W Dino Crisis przyjdzie nam wielokrotnie zmierzyć się nie tylko z bestialskimi gadami, ale także z własnym mózgiem. Sporą część czasu poświęconego na grę zajmie czytanie dokumentów pozostawionych przez badaczy. W nich odnajdziemy hasła do sejfów, wskazówki do rozwiązywania wielu zagadek, ale także osobiste zapiski, które niewątpliwie pomogą nam lepiej zrozumieć fabułę. Sam przy pierwszym podejściu do gry byłem zaskoczony nadmiarem informacji, które musiałem zapamiętać, aby znaleźć kolejny potrzebny mi przedmiot. W połowie gry postanowiłem co ważniejsze rzeczy zapisywać, żeby nie błądzić niepotrzebnie po stacji. Papiery będą często się odnosić do aktualnie posiadanych przez nas kluczy, przedmiotów, ale także wcześniej napotkanych identyfikatorów, szyfrów, opisując sposoby ich użycia.
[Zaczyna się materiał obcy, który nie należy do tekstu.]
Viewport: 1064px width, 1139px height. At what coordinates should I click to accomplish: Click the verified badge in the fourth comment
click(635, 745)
Dobrą radę otrzymamy także przeszukując zwłoki bądź podchodząc do jakiegoś komputera i naciskając przycisk akcji. Gra może nas zbyć lakonicznym opisem tego, co widzi Regina lub zasugerować użycie przedmiotu, bądź wykonanie pewnej akcji wymaganej do uruchomienia jakiegoś procesu.
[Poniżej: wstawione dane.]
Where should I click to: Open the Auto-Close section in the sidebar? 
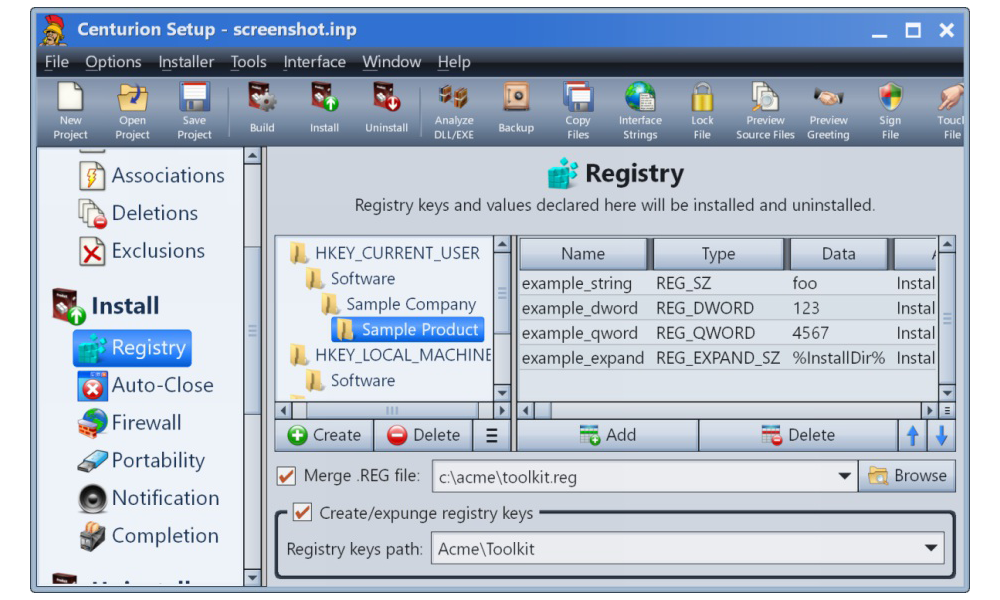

Na podstawie danych zawartych w dokumentach, często będziemy także otwierać drzwi zabezpieczone specjalnym systemem szyfrowania DDK. Jaką satysfakcję sprawia odgadnięcie hasła, sugerując się regułami, które w miarę postępów będą nam podrzucane. Pierwsze łamigłówki będą łatwe, ostatnie z pewnością pochłoną więcej czasu. Zagadki to nie tylko odblokowywanie zamków. W grze będziemy ustawiać baterie w odpowiedniej kolejności, przywracać cyrkulację prądu na podstawie schematu lub przestawiać kontenery za pomocą dźwigu tak, aby uzyskać dostęp do kolejnego dysku DDK, umożliwiającego złamanie następnego szyfru. Tytuł uraczy nas także minigrami, polegającymi na zapamiętywaniu kolejno pojawiających się literek bądź łączeniu ze sobą zebranych wcześniej elementów, niezbędnych do uruchomienia reaktora Trzeciej Energii. Jeżeli ktoś jednak nie lubi takiej ilości łamigłówek, może sobie w pewien sposób ułatwić zadanie.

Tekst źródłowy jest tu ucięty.